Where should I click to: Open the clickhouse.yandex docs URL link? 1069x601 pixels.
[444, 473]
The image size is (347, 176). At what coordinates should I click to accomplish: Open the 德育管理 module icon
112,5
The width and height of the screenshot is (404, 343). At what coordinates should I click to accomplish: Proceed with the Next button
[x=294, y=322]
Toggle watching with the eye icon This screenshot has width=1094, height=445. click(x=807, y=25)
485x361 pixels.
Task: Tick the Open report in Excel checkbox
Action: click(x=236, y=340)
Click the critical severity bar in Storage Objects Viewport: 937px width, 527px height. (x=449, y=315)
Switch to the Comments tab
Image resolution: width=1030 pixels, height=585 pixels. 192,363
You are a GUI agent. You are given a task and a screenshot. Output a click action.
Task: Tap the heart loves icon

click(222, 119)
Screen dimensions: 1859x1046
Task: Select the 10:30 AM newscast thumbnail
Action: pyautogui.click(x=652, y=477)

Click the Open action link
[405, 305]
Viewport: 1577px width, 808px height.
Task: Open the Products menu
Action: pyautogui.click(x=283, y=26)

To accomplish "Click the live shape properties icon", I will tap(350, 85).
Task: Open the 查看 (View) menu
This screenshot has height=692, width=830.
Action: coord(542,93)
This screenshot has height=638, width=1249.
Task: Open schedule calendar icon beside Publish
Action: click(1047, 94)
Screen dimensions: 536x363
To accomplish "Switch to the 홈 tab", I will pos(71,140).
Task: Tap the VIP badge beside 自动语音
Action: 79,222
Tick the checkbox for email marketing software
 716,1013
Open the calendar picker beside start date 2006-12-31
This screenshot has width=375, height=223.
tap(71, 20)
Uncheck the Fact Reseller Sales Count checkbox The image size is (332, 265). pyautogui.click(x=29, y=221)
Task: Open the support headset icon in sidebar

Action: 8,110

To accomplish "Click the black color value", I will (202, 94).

+ + + + +

§ **TASK DESCRIPTION**:
Swap "Switch to" for "Go to" throughout the records and reproduce all of them with no other change.

§ **ANSWER IN FULL**:
Where should I click to: Open the clickhouse.yandex docs URL link? 1069x601 pixels.
[444, 473]
The image size is (347, 176). At what coordinates should I click to accomplish: Open the 德育管理 module icon
112,5
The width and height of the screenshot is (404, 343). At what coordinates should I click to accomplish: Proceed with the Next button
[x=294, y=322]
Toggle watching with the eye icon This screenshot has width=1094, height=445. click(x=807, y=25)
485x361 pixels.
Task: Tick the Open report in Excel checkbox
Action: click(x=236, y=340)
Click the critical severity bar in Storage Objects Viewport: 937px width, 527px height. (x=449, y=315)
Go to the Comments tab
Image resolution: width=1030 pixels, height=585 pixels. 192,363
You are a GUI agent. You are given a task and a screenshot. Output a click action.
Task: Tap the heart loves icon

click(222, 119)
Screen dimensions: 1859x1046
Task: Select the 10:30 AM newscast thumbnail
Action: pyautogui.click(x=652, y=477)

Click the Open action link
[405, 305]
Viewport: 1577px width, 808px height.
Task: Open the Products menu
Action: pyautogui.click(x=283, y=26)

To accomplish "Click the live shape properties icon", I will tap(350, 85).
Task: Open the 查看 (View) menu
This screenshot has height=692, width=830.
Action: coord(542,93)
This screenshot has height=638, width=1249.
Task: Open schedule calendar icon beside Publish
Action: click(1047, 94)
Screen dimensions: 536x363
To accomplish "Go to the 홈 tab", I will pos(71,140).
Task: Tap the VIP badge beside 自动语音
Action: 79,222
Tick the checkbox for email marketing software
 716,1013
Open the calendar picker beside start date 2006-12-31
This screenshot has width=375, height=223.
tap(71, 20)
Uncheck the Fact Reseller Sales Count checkbox The image size is (332, 265). pyautogui.click(x=29, y=221)
Task: Open the support headset icon in sidebar

Action: 8,110

To accomplish "Click the black color value", I will (202, 94).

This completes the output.